Eh bien, le moins que l'on puisse dire est que ce livre était spécial. J'aurais même envie de le qualifier d'anomalie littéraire, une anomalie des plus touchantes, attachantes et délicates.
La raison pour laquelle ce roman est si touchant, attachant et délicat est tout simplement qu'il ne prétend pas l'être et ne se force pas à l'être à travers une myriade de procédés téléphonés. Il l'est, c'est tout. Avec son ton sobre, authentique, cru même, il parvient à atteindre une incroyable justesse et simplicité et à s'y maintenir. Il prend son temps, tissant petit à petit un lien solide entre Eleanor et le lecteur au fur et à mesure que cette dernière dévoile sa routine, qui s'avère bien moins insignifiante qu'elle ne peut le sembler.

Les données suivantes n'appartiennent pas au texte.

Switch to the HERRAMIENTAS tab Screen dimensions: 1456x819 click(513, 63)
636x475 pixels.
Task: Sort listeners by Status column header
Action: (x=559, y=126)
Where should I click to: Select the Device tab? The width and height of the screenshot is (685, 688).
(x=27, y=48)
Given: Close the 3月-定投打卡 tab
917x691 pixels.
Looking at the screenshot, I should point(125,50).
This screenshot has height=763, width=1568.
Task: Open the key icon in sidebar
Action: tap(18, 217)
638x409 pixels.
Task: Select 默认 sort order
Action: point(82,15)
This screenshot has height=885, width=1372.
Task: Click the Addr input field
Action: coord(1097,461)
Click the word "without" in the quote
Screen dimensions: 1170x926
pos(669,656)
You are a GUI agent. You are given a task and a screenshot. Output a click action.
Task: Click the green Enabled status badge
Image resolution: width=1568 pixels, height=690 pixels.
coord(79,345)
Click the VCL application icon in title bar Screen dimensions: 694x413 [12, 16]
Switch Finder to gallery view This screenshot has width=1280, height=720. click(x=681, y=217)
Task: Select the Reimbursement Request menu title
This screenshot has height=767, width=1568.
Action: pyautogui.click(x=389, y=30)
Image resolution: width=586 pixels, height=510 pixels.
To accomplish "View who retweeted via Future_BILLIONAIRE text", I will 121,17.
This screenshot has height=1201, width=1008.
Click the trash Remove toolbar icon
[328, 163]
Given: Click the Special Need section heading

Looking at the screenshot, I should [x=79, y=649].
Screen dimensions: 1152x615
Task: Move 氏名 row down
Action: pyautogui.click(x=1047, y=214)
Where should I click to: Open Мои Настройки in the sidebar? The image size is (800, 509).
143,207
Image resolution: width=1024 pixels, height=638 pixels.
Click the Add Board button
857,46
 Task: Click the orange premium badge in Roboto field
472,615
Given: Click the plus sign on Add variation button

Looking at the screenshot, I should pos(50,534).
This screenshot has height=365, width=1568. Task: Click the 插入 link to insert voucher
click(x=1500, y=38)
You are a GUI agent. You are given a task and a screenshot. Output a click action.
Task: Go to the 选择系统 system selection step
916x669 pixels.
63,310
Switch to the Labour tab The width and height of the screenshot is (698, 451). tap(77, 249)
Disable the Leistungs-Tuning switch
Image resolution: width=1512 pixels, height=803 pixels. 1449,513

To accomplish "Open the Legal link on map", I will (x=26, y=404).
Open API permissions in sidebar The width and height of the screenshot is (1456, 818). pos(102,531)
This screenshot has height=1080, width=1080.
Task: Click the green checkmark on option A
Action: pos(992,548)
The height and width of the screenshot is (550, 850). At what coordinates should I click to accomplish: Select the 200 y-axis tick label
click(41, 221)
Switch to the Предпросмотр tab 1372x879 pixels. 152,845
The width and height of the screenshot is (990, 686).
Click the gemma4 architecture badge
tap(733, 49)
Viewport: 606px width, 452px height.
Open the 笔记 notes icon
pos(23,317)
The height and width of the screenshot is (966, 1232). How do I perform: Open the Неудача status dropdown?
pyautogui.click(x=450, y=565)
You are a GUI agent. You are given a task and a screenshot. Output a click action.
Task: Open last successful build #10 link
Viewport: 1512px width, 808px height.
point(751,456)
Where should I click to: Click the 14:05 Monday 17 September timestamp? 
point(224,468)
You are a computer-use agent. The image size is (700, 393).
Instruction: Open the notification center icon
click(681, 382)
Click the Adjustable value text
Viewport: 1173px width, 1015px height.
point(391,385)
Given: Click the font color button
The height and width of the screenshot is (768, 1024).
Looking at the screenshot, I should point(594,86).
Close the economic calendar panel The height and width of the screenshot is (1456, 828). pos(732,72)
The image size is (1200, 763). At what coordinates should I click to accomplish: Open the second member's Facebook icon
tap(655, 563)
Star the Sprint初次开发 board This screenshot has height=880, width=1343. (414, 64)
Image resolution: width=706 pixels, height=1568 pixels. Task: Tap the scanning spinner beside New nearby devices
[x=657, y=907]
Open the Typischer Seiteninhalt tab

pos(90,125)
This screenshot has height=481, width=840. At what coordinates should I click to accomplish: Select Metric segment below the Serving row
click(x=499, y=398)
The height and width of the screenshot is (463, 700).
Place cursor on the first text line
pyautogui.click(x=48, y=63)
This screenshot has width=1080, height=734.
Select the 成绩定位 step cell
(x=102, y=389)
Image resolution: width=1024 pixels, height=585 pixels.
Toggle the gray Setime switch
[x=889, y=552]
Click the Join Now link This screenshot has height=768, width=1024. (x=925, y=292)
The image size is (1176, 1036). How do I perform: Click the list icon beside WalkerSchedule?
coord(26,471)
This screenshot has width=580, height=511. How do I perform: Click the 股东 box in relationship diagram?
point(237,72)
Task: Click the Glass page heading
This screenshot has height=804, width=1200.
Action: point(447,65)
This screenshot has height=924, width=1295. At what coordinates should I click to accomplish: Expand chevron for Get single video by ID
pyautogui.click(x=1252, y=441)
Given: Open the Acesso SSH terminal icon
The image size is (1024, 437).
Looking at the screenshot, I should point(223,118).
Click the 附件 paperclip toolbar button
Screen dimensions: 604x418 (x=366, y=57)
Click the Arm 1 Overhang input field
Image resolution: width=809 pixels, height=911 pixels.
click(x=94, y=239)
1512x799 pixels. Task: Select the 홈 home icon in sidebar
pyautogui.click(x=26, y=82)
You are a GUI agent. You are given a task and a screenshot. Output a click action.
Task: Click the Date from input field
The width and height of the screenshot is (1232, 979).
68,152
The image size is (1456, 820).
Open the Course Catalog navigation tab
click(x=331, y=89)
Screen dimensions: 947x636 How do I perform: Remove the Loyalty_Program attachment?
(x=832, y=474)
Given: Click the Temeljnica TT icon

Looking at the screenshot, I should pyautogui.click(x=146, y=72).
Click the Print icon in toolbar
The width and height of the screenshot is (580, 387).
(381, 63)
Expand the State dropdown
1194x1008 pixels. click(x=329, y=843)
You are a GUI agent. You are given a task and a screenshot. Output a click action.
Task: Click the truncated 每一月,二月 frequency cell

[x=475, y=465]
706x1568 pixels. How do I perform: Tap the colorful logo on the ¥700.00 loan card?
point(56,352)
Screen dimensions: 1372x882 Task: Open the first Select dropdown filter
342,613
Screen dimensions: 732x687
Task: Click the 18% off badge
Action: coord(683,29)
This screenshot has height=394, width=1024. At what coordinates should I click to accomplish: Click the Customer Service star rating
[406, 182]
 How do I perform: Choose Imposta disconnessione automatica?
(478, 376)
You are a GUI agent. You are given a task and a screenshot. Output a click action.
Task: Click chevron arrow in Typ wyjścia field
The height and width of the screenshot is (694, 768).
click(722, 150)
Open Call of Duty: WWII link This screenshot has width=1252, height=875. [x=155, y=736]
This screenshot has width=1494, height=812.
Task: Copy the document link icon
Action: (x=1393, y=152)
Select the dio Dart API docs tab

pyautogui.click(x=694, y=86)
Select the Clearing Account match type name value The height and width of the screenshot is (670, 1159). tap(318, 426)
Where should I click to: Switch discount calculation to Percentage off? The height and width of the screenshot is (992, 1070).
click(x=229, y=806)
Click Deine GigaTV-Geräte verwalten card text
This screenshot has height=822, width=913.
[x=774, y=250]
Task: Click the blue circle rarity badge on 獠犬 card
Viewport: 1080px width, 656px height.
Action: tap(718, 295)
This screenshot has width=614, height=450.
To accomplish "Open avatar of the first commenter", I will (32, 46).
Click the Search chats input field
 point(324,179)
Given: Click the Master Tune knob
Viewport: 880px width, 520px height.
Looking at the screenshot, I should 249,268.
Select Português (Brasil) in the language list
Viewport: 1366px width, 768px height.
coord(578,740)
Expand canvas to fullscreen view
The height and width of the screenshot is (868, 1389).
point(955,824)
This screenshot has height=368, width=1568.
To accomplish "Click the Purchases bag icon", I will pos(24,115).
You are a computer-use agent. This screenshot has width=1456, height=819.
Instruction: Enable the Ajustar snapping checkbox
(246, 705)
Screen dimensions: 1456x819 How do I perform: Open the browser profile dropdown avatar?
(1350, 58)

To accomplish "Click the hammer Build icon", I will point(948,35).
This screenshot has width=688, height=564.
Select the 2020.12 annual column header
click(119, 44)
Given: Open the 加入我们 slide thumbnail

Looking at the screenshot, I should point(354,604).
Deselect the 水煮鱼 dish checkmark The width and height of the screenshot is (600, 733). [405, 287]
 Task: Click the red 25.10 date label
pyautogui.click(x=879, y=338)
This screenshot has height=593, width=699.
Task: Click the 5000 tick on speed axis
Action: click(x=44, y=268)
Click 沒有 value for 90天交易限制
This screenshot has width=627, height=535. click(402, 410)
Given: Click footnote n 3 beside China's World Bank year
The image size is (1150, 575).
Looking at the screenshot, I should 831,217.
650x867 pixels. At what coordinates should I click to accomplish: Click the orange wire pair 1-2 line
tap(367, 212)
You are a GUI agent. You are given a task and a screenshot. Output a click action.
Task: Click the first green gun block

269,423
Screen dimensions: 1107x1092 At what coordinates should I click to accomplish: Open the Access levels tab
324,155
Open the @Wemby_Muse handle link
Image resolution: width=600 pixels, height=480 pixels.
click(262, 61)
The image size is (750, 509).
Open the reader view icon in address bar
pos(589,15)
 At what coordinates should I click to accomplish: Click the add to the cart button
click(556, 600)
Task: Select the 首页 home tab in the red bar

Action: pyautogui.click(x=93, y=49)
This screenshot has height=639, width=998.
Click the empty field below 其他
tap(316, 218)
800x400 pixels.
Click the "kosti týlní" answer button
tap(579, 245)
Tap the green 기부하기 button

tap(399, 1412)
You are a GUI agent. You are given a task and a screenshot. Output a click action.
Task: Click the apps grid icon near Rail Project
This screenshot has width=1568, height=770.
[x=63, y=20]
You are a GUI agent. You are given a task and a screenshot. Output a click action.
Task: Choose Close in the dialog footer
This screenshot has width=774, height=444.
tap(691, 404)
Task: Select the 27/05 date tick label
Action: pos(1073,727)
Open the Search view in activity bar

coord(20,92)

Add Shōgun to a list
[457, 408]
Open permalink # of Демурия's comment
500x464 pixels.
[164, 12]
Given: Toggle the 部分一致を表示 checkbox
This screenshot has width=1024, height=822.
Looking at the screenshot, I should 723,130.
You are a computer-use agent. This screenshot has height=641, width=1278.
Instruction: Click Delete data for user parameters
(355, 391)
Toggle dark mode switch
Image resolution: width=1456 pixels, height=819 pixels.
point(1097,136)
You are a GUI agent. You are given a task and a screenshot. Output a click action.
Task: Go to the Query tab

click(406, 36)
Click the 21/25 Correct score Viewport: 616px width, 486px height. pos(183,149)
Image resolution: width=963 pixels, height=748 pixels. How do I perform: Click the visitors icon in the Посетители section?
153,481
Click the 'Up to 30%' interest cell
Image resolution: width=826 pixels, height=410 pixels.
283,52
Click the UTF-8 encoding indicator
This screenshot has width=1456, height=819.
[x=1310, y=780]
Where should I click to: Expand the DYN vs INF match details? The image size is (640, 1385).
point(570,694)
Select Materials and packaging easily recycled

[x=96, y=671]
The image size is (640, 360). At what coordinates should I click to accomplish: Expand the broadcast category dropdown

Et qu'est-ce que j'ai aimé.
Je me suis plongée dans ce livre sans avoir la moindre idée de ce qu'il racontait, convaincue simplement par sa couverture et surtout son titre.
Eleanor Oliphant va parfaitement bien.
Vraiment, tout va pour le mieux, elle gagne sa vie, elle vit confortablement, ne souffre d'aucune maladie en particulier, bon, d'accord, il y a bien ces deux bouteilles de vodka qu'elle descend tous les week-ends et le fait qu'elle n'a absolument aucun lien social, mais bon, peu importe, elle va bien. Et puis, regardez, elle se fait même plaisir avec une pizza tous les vendredis soirs, vous voyez bien que ça va. Merci d'avoir demandé.
"Ca va et toi ?"
Phrase anodine que l'on répète automatiquement à chaque rencontre, quand bien même cela serait complètement faux, parce que qu'est-ce que ça serait impoli d'admettre que parfois - et même la plupart du temps -, on n'a au fond absolument aucune idée de comment on se sent ou de ce qu'on veut faire de sa vie.
Ces quelques petits mots sont le symbole parfait d'une société conformiste et hypocrite qui n'a aucun mal à s'enflammer pour le moindre scandale ou la moindre polémique, mais se renferme et se tait dès lors que le problème réside dans la sphère de l'intime, de l'individu, comme si cela en faisait brusquement quelque chose d'honteux, d'anormal, de tabou.
Sauf que ça ne l'est pas.
Eleanor Oliphant est à la fois une exception et le reflet de chacun d'entre nous. Bien sûr, elle se comporte souvent de façon plus extrême que ce que l'on pourrait jamais faire, mais finalement pas tant que ça. En quoi vivre comme elle le fait est-elle plus absurde que certains de nos comportements ? En quoi est-elle plus anormale que toi, lecteur ?
Au contraire, Eleanor est une véritable guerrière ordinaire, une héroïne banale comme une autre, qui touche et bouleverse par sa résilience, ses errances, ses faiblesses et ses victoires. Son histoire, sa voix, ses actes ne pourraient pas être plus éloignés de tout stéréotype grandiloquant, mais touchent justement par leur simplicité, et disons-le, leur absence de résonance. C'est finalement une simple vie qui se joue, comme n'importe laquelle, dans un roman tout en bizarrerie et en sensibilité qui conduit le lecteur vers des situations à la fois complètement ordinaires et incroyables, vers des personnages aussi touchants qu'oubliables. C'est le parfait catalyseur de l'unicité absurde, illusoire et miraculeuse de nos propres vies.
Oui, c'était lyrique.
Lisez donc cette petite pépite de simplicité, qui arrive à ce résultat justement parce qu'elle ne se répand pas en vaines tentatives pour y parvenir. C'est brillant.